Dataset records.
□ □ □ □

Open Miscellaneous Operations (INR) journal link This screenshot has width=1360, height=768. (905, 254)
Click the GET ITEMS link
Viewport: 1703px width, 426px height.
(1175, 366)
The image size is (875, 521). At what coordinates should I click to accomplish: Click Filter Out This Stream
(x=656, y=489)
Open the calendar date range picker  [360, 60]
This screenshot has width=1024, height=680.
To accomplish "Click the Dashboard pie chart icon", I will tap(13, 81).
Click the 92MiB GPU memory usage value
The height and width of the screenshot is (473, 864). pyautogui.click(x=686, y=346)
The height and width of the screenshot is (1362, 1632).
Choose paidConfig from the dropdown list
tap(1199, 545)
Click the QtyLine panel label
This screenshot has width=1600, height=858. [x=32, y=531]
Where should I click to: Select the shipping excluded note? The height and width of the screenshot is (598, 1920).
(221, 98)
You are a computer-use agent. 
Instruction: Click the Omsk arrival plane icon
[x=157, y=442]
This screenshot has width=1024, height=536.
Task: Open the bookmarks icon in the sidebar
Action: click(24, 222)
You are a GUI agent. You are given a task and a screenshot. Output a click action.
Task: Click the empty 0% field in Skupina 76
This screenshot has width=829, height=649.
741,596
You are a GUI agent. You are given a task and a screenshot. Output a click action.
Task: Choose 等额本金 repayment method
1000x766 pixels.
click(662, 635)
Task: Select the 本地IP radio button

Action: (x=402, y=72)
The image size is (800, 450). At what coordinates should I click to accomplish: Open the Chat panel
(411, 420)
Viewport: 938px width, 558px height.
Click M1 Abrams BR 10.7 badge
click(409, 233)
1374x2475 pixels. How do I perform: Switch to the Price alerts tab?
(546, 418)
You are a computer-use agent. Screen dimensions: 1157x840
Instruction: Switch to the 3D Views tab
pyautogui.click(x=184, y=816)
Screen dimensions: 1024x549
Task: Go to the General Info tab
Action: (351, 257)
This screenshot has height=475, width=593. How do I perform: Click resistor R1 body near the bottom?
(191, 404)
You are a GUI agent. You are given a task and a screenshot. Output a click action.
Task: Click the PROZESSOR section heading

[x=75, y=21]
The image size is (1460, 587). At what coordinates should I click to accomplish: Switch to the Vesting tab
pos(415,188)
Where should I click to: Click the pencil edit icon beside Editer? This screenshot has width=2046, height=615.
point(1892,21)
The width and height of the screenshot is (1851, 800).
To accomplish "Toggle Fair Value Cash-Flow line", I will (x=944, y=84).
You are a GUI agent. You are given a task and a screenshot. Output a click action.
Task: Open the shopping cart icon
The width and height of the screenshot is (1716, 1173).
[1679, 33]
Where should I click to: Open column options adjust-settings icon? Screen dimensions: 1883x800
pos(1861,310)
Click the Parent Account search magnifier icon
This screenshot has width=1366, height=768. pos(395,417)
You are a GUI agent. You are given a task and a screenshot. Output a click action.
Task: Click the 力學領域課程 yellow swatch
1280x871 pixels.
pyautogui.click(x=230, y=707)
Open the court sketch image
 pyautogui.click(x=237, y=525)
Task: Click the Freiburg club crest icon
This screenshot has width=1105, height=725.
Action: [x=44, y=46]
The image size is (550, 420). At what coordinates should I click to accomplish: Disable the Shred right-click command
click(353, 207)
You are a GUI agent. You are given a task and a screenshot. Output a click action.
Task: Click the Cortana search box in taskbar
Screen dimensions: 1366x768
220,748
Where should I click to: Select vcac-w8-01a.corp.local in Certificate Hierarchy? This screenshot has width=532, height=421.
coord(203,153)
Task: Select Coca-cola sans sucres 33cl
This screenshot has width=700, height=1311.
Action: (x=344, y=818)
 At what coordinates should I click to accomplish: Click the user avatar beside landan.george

□ □ □ □

What the task asks. Among the records above, only the lines between the line holding "Choose paidConfig from the dropdown list" and the line holding "You are a computer-use agent. Screen", inclusive, are to be output, exactly as written.

Exercise response.
Choose paidConfig from the dropdown list
tap(1199, 545)
Click the QtyLine panel label
This screenshot has width=1600, height=858. [x=32, y=531]
Where should I click to: Select the shipping excluded note? The height and width of the screenshot is (598, 1920).
(221, 98)
You are a computer-use agent. 
Instruction: Click the Omsk arrival plane icon
[x=157, y=442]
This screenshot has width=1024, height=536.
Task: Open the bookmarks icon in the sidebar
Action: click(24, 222)
You are a GUI agent. You are given a task and a screenshot. Output a click action.
Task: Click the empty 0% field in Skupina 76
This screenshot has width=829, height=649.
741,596
You are a GUI agent. You are given a task and a screenshot. Output a click action.
Task: Choose 等额本金 repayment method
1000x766 pixels.
click(662, 635)
Task: Select the 本地IP radio button

Action: (x=402, y=72)
The image size is (800, 450). At what coordinates should I click to accomplish: Open the Chat panel
(411, 420)
Viewport: 938px width, 558px height.
Click M1 Abrams BR 10.7 badge
click(409, 233)
1374x2475 pixels. How do I perform: Switch to the Price alerts tab?
(546, 418)
You are a computer-use agent. Screen dimensions: 1157x840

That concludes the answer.